I was checking out Moonbat Central, and found this reference:
Hollywood is floundering. The major film studios won’t admit it yet, but Hollywood filmmakers’ lemming-like attraction to anti-Western and anti-American themes is driving Tinseltown to bankruptcy. US audiences today simply refuse to spend their money to see enemy propaganda.
Why is that? I've long loved movies. From my childhood Saturdays (and sometimes Sundays) in the local theater, through my teens with girl-buddies or dates, I remember the thrill of sitting in a dark place, totally wrapped up in a story that came at me out of the darkness.

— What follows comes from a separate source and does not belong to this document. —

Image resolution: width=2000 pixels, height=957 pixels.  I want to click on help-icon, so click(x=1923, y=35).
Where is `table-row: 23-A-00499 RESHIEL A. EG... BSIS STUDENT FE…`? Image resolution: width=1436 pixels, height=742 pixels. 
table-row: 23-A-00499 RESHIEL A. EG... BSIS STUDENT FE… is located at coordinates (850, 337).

The sheer size of the screen pushed the experience right through my skin, propelled by the enveloping sound waves. For those brief hours, I was enraptured and encased in the sensory massage, and emerged, later, a little disoriented.

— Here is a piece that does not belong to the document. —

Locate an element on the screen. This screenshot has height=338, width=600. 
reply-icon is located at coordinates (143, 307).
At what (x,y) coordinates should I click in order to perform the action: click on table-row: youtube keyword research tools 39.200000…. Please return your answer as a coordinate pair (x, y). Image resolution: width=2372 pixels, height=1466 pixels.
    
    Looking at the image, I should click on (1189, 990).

I didn't spend my time watching classics - well, unless you count Japanese horror and Disney cartoons as such. I cheered for Rodin, Godzilla, and their brethren to survive against a modern world, knowing, all the time, that they would disappear into a watery grave (notice how the Japanese never had a body disposal problem? The outsize monsters obligingly use proper recycling techniques, and let the ocean take care of the remains.)

Later, as a young woman, I saw The Graduate, Alice's Restaurant, Romeo & Juliet, Funny Girl, and other popular films. I don't believe I ever saw "daring" or experimental movies - it was strictly top releases for me.

I haven't changed in my tastes - I've only lighted briefly on the Sundance Channel, on my way to another show. But Hollywood used to put out a product that I found worth the money. It is beginning to do so again.

Recently, I've seen The Lord of the Rings trilogy, and last weekend, Batman Begins.

Why have the successes overwhelmed the many recent box-office failures? What's the difference between Return of the King, and Kingdom of Heaven?

Well, for starters, try morality.

Not what morality means to the elite - a prissy, self-righteous avoidance of FUN. Not holding grimly to a Bible, and standing aloof from sex, sensual pleasure, and just enjoying the world.

No, I mean a conscious choice to defend the weak, take a stand, and risk safety and fortune to defy evil. That's the message of the Tolkien trilogy. Such a stance is not safe, not easy, and requires personal sacrifice and diligence. It can be undertaken even by the weak and foolish, if they choose. This point of view is that moral courage is not merely for the physically strong, nor the brave. He may succeed, whose voice is shaking with fear, and whose body fails. The honor is in trying.

That's why I love Batman Begins. It takes a moral stance. Batman is a highly flawed character. He is deeply fearful of bats. He puts barriers between himself and those who would love him. He makes an agreement with the League of Shadows to work with them. He trains to become a killing machine.

Then his morality kicks in.

He cannot bring himself to act as an executioner for the League. He is brought up against a piece of his fundamental morality, and he takes a stand.

He pays a large price for his refusal to go along. He is once again set adrift, alone. But, this time, he is no longer lost. He has reclaimed his self, by reaching inside and defining his morality.

He still has personal issues. He doesn't yet have his focus on his mission.

But, by reclaiming his morality, he has set himself on firm ground. He is no longer a lost wanderer.